:: Your assignment ::
Please tally how many lines of the material below include the word "progress", giving only the number.

:: Exercise input ::
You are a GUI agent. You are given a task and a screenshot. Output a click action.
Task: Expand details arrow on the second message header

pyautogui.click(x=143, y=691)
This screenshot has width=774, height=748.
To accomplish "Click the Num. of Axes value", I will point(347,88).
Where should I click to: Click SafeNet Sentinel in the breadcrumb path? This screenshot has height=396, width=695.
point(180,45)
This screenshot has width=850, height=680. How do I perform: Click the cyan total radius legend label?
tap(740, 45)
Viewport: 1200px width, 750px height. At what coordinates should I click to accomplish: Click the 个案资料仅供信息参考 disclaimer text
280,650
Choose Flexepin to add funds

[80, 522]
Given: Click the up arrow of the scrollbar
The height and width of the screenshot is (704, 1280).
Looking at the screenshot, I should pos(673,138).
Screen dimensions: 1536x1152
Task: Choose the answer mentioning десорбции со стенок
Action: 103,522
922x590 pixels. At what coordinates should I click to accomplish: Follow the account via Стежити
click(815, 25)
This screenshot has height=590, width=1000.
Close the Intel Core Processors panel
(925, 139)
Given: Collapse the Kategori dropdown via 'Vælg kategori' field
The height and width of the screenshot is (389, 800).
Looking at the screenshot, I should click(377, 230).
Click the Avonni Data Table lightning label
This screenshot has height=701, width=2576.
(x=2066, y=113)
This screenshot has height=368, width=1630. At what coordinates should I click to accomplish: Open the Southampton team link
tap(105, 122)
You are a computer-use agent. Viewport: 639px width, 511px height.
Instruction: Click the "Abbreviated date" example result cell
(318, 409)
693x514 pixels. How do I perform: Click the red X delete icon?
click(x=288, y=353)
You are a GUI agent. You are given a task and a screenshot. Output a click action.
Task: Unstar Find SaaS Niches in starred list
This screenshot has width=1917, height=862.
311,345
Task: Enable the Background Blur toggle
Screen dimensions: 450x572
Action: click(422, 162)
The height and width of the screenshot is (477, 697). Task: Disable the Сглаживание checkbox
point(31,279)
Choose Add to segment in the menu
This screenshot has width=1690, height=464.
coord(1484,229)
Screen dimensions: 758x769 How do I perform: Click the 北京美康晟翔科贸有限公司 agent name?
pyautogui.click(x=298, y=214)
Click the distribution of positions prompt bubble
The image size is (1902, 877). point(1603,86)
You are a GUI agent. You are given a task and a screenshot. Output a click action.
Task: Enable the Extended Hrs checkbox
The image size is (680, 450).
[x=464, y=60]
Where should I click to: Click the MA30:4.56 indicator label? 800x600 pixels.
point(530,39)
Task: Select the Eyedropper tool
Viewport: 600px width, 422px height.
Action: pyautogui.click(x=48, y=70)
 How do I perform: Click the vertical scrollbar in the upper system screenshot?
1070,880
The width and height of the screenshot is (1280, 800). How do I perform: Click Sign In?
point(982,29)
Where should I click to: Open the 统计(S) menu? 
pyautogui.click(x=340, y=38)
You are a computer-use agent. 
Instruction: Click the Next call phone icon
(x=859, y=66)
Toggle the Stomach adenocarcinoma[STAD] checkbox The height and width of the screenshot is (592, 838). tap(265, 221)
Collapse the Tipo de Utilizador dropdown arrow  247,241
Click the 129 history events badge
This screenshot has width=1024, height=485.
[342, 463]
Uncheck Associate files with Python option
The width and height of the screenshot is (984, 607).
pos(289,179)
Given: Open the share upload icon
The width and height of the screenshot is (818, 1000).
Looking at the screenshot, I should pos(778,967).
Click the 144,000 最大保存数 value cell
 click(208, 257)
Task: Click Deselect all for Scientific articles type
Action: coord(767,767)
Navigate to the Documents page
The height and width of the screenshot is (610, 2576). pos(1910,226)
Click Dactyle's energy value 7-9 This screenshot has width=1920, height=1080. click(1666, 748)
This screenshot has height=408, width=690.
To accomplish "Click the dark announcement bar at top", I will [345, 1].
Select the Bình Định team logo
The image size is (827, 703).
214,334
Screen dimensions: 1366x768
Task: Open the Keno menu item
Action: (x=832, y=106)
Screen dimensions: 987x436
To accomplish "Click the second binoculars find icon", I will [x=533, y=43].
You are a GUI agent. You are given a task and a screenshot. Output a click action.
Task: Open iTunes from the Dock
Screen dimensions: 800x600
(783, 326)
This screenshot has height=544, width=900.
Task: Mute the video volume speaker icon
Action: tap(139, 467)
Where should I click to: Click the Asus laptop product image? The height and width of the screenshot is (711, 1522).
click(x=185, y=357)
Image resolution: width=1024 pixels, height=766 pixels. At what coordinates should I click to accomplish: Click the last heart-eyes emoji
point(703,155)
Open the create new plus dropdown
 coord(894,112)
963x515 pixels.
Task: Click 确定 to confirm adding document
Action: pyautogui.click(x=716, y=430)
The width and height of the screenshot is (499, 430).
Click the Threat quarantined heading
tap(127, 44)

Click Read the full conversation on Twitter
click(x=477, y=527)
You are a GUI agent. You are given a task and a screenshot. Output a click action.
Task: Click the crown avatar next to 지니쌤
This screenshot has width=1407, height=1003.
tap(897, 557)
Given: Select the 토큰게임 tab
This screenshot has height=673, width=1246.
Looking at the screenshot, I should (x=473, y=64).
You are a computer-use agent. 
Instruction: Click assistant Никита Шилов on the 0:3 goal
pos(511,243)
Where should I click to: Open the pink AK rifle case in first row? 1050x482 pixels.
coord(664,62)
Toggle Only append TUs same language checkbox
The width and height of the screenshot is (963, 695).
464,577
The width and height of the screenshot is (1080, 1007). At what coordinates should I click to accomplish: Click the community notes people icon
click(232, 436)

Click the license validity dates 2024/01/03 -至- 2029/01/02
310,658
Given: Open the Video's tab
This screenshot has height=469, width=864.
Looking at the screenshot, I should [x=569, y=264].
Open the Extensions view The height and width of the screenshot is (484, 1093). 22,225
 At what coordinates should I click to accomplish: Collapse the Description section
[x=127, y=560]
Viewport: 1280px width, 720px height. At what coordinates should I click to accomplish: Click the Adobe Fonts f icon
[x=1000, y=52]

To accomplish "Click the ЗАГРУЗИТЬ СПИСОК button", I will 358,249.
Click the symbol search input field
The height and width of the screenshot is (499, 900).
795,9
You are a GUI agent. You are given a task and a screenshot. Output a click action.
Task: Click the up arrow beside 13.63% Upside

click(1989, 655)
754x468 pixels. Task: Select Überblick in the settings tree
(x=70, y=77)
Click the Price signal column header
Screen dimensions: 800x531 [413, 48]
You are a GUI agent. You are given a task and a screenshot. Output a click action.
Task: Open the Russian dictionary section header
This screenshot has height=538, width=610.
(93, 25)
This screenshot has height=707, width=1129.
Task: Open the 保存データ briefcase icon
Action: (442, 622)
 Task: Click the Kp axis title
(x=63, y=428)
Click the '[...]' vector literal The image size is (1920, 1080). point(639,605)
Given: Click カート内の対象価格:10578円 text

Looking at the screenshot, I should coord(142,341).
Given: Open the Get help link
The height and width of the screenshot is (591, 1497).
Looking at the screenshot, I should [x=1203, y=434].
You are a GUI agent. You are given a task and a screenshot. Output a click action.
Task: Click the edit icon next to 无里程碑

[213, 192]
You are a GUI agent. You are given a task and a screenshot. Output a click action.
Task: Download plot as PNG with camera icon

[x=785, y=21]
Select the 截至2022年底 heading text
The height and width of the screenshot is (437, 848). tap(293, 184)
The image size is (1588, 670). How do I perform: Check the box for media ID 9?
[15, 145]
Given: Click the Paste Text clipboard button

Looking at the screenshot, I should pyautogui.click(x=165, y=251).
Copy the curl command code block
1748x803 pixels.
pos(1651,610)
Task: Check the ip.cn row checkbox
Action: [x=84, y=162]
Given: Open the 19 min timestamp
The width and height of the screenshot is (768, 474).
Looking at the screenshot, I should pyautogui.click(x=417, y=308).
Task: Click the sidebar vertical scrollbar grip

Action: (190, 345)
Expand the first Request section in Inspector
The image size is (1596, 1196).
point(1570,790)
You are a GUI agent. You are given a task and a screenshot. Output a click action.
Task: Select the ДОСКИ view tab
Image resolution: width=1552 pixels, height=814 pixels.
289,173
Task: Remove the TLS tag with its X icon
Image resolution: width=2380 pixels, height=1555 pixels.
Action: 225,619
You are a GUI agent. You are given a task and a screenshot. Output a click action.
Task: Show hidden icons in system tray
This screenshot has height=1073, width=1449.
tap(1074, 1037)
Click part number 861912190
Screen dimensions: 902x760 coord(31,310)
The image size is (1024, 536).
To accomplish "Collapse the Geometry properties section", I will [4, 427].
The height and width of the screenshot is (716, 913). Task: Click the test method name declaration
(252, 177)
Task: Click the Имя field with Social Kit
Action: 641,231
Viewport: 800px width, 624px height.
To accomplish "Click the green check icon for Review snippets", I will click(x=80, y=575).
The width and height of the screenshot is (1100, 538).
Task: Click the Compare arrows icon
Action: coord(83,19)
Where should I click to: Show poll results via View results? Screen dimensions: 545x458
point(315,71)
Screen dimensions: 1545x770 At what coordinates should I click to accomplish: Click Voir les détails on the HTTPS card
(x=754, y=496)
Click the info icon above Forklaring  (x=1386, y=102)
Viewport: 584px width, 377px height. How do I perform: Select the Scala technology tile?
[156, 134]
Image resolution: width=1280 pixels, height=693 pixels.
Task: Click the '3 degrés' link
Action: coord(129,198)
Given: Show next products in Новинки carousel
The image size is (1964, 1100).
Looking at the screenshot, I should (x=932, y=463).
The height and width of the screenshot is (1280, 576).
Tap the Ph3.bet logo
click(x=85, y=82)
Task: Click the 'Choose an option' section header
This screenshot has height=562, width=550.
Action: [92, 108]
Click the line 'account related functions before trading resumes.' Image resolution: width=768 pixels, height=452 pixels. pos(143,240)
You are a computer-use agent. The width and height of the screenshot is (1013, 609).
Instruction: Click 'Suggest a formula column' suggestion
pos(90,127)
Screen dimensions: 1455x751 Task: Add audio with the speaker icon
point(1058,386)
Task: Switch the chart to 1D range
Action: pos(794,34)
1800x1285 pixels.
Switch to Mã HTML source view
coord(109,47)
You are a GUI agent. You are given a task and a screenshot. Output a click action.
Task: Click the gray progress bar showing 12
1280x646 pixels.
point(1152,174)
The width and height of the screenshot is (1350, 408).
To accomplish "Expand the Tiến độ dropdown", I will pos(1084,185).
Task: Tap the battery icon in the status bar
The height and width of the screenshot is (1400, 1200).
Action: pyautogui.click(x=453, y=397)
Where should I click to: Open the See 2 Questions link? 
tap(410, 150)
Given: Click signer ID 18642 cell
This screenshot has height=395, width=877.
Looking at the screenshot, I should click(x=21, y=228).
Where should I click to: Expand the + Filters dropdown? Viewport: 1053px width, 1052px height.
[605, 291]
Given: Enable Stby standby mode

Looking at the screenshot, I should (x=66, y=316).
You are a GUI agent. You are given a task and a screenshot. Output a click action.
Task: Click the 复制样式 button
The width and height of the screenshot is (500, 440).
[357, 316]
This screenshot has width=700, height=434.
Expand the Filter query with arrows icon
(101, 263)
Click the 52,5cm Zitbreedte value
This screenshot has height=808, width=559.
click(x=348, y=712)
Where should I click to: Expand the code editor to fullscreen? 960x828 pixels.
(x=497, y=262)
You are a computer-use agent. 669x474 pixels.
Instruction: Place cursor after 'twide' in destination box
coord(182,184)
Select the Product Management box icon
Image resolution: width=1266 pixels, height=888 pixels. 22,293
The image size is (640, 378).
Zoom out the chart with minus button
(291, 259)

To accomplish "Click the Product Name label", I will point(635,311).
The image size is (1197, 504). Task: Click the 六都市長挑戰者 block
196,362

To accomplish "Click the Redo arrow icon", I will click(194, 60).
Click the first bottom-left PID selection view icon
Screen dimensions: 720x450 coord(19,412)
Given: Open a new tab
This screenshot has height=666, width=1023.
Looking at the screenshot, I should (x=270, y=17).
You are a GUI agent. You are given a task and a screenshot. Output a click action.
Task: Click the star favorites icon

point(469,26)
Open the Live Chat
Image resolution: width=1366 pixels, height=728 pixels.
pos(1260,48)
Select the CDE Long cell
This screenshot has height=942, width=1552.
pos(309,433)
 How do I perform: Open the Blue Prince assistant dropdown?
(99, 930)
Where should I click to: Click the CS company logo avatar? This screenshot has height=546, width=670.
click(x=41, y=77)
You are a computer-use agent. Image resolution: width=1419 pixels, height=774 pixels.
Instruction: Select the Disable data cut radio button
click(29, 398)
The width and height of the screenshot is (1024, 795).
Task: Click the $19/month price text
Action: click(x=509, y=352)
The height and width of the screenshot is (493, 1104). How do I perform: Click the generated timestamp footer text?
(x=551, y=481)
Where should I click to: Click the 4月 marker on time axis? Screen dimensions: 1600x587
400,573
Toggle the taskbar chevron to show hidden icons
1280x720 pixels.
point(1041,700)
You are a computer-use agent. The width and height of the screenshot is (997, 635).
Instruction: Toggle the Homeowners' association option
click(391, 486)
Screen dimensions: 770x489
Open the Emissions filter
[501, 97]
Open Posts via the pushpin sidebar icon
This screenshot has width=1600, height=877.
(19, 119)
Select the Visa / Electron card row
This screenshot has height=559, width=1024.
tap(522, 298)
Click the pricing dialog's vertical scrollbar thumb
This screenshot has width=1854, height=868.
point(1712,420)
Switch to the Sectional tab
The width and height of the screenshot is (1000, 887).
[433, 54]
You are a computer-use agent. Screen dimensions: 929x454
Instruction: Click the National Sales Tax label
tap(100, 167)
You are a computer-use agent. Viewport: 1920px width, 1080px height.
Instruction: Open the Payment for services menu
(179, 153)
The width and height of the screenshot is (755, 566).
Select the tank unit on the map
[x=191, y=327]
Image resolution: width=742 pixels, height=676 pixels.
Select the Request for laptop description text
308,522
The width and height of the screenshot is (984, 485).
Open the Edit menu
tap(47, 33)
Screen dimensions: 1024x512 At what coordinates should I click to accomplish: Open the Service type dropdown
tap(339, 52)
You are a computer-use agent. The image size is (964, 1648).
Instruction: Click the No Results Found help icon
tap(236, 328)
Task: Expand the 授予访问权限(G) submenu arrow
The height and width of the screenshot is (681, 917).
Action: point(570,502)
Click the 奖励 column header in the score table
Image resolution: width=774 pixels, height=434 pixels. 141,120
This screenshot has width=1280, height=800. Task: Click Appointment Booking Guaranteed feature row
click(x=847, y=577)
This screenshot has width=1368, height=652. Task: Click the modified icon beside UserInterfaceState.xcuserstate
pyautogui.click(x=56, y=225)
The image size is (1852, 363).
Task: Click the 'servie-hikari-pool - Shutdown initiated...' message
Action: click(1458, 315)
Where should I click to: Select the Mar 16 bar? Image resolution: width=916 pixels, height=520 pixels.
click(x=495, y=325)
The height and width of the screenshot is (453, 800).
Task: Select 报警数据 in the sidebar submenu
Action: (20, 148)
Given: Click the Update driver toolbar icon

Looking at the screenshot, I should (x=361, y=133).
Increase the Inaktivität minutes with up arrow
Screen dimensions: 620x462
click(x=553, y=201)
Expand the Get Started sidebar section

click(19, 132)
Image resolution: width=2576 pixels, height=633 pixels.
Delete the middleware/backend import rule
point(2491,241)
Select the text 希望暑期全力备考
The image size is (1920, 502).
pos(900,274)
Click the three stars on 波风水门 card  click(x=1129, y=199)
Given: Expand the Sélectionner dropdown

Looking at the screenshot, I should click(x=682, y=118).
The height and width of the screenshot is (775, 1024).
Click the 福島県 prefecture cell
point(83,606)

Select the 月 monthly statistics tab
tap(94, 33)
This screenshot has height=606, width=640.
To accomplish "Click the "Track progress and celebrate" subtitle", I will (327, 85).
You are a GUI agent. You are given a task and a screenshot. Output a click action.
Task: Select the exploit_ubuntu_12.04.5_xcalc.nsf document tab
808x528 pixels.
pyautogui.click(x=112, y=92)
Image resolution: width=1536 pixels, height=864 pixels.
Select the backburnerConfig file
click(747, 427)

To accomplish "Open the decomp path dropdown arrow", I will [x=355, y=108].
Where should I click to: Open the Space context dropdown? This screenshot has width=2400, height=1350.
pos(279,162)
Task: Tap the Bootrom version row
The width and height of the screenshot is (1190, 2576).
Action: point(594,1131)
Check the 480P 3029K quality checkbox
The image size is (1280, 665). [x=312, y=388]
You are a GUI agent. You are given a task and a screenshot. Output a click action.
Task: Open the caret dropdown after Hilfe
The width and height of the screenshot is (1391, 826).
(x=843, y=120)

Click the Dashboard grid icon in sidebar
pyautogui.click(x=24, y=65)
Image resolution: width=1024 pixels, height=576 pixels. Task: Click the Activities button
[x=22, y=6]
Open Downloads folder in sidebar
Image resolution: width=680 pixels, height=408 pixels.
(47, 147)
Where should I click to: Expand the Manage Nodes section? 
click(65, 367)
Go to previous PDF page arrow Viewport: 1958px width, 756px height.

:: Task solution ::
2